The world’s first large-scale ocean cleanup system is now headed to the Great Pacific Garbage Patch after successfully completing sea trials off the coast California.
The Ocean Cleanup Project announced Wednesday that its System 001, which departed San Francisco on Sept. 8, is now back in towing configuration and is on its way to the Garbage Patch. The system is being towed by the Maersk Launcher, made available to the project by A.P. Moller-Maersk and DeepGreen, its current charter holder.
System 001 consists of a 600-meter-long (2000 ft) U-shaped floating barrier with a three-meter (10 ft) skirt. It could be the first of 60 systems focused on removing floating plastic debris from Great Pacific Garbage Patch, located some 1,200 nautical miles offshore, over the next two years.
The system is designed to be propelled by wind and waves, allowing it to passively catch and concentrate plastic debris in front of it. Due to its shape, the debris will be funneled to the center of the system. Moving slightly faster than the plastic, the system will act like a giant Pac-Man, skimming the surface of the ocean.
Situated halfway between Hawaii and California, the Great Pacific Garbage Patch contains an estimated 1.8 trillion pieces of plastic and covers an area twice the size of Texas. It is believed the world’s largest accumulation zone of ocean plastics.
While the main objective of System 001 is to prove the technology and start the cleanup, a secondary goal is to collect performance data to improve the design for future deployments.

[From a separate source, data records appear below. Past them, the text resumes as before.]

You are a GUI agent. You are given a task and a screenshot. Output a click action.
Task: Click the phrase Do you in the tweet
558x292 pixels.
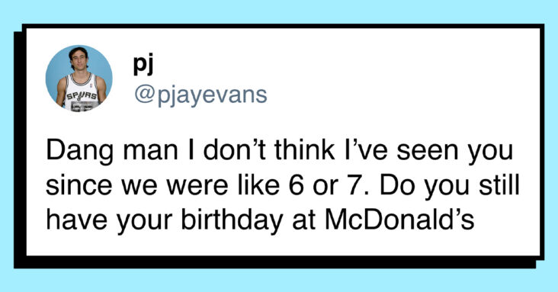[x=425, y=187]
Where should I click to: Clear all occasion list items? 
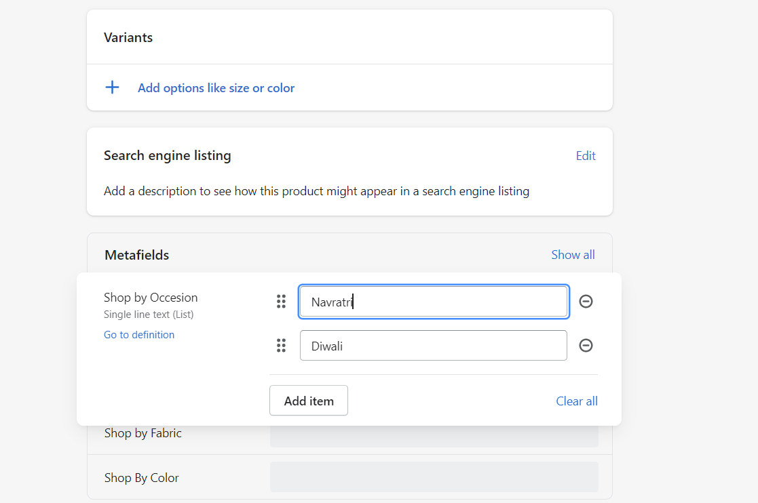577,401
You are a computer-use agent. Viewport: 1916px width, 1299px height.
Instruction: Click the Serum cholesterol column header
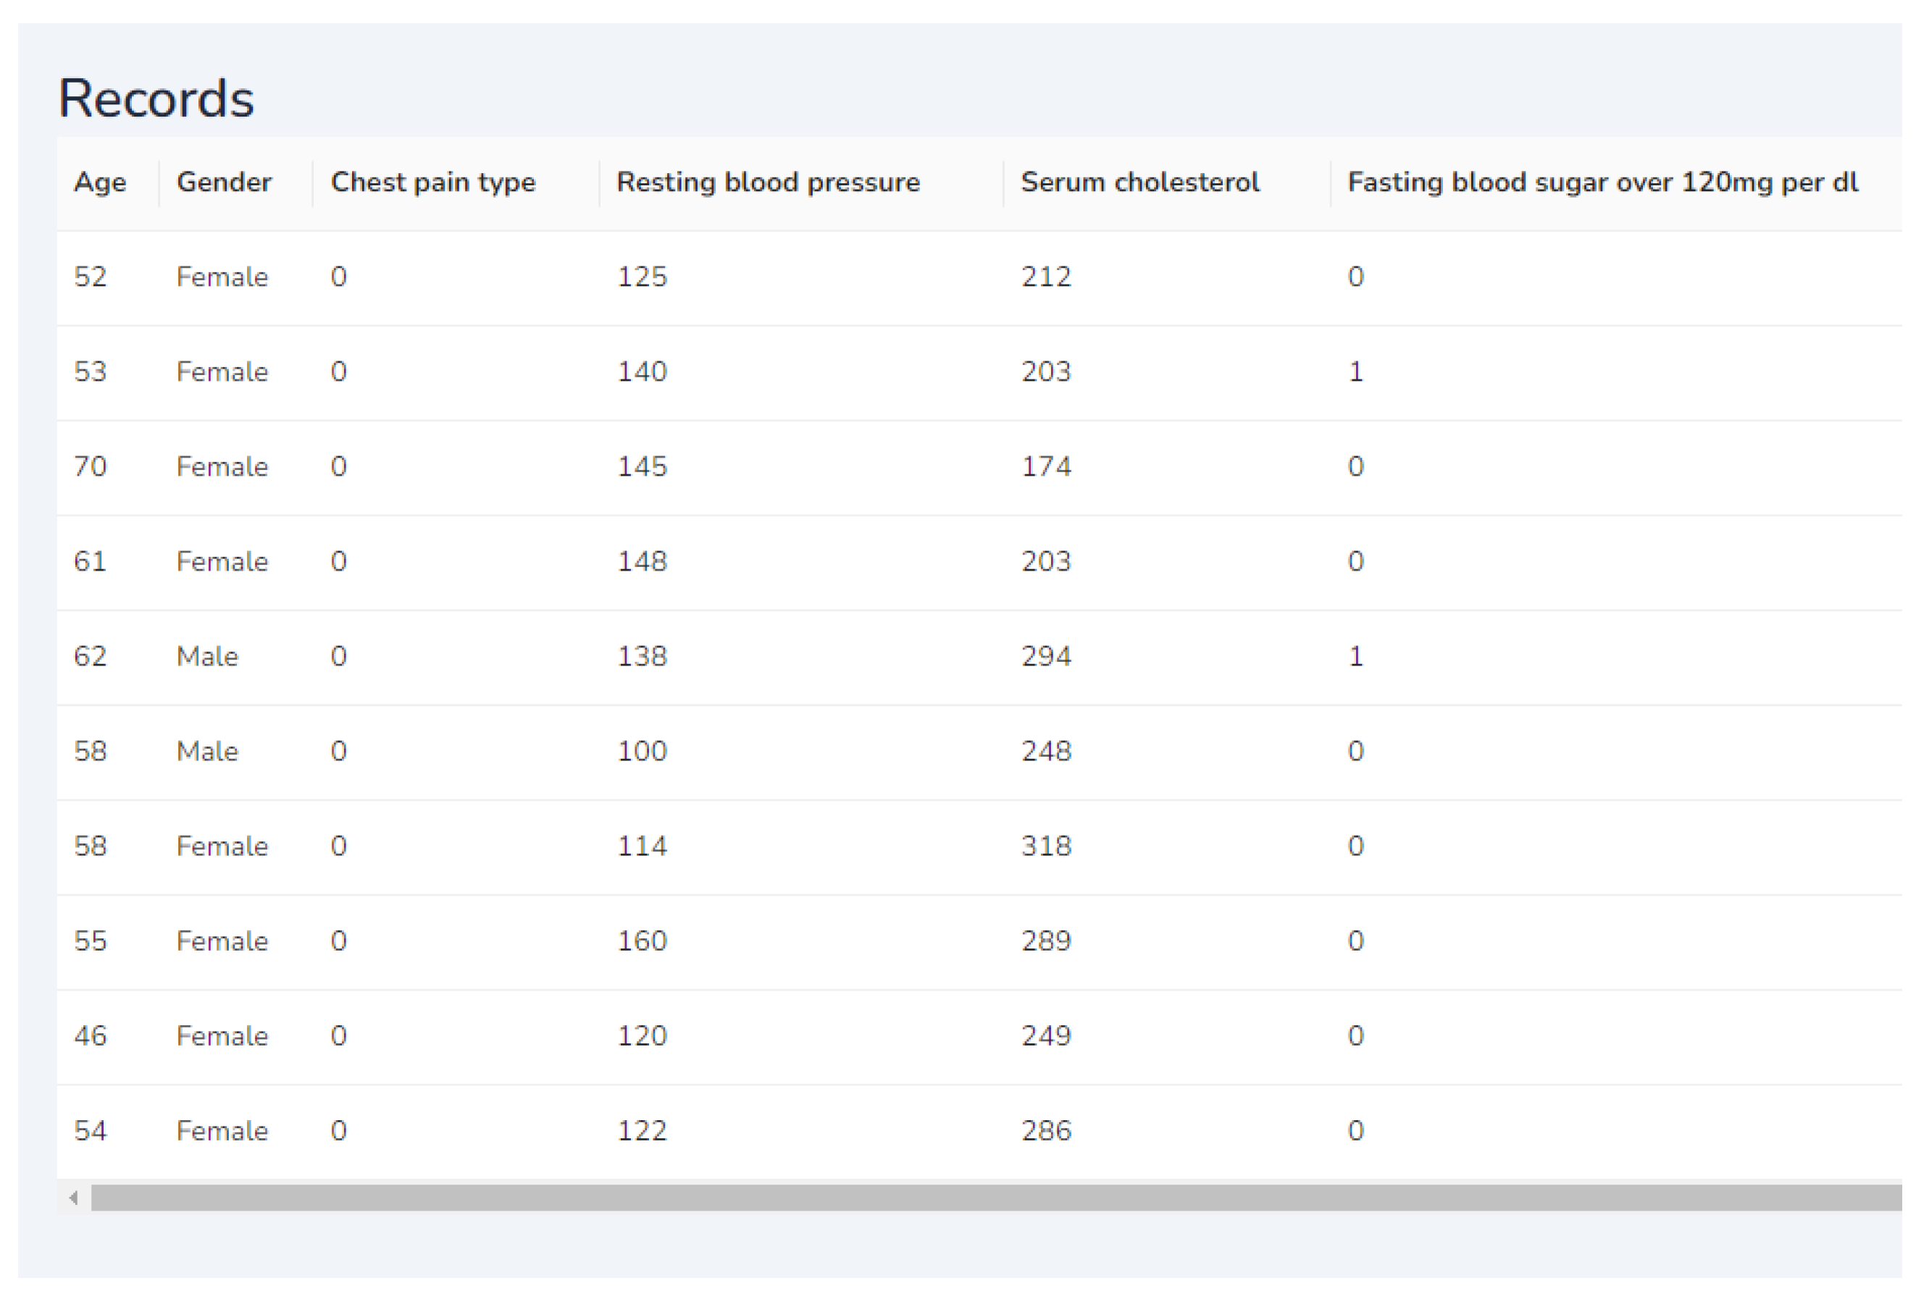(1139, 182)
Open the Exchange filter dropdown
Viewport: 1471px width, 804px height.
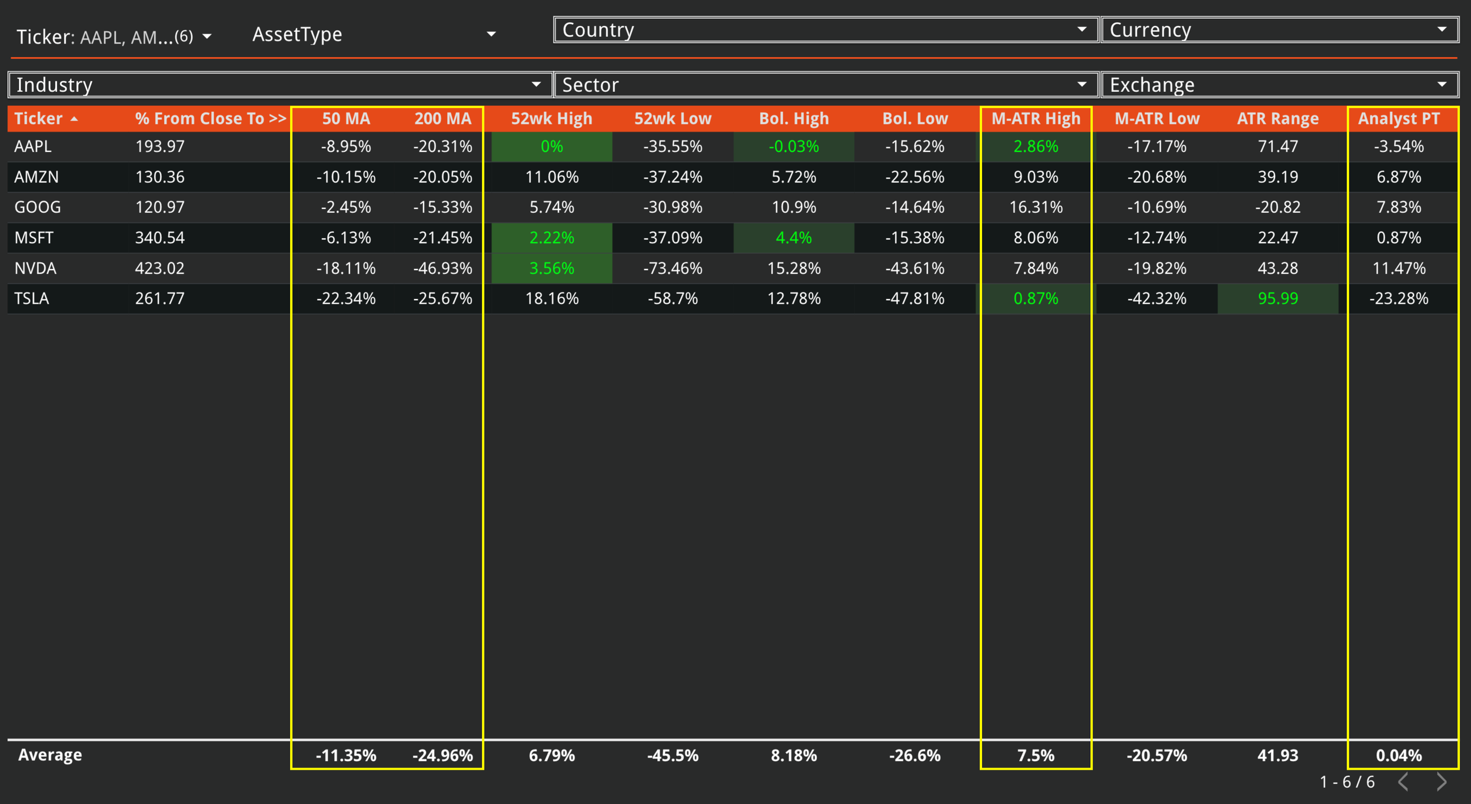1442,85
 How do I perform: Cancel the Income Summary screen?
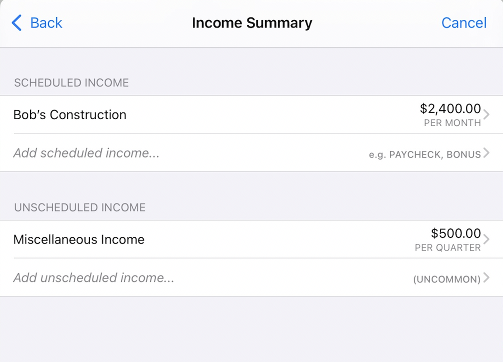point(464,23)
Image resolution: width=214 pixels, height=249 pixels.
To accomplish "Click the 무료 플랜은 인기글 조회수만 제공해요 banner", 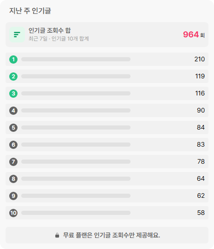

The system is also equipped with solar-powered and satellite-connected sensors, cameras and navigation lights to communicate the position of System 001 to passing marine traffic, and enable extensive monitoring of the system and the environment.
After delivery of the system to the Great Pacific Garbage Patch, the Maersk Launcher will remain active as an observation platform for several weeks.
If all goes according to plan, The Ocean Cleanup estimates the fleet of systems, strategically positioned, could remove half of the plastic in the Great Pacific Garbage Patch within five years’ time.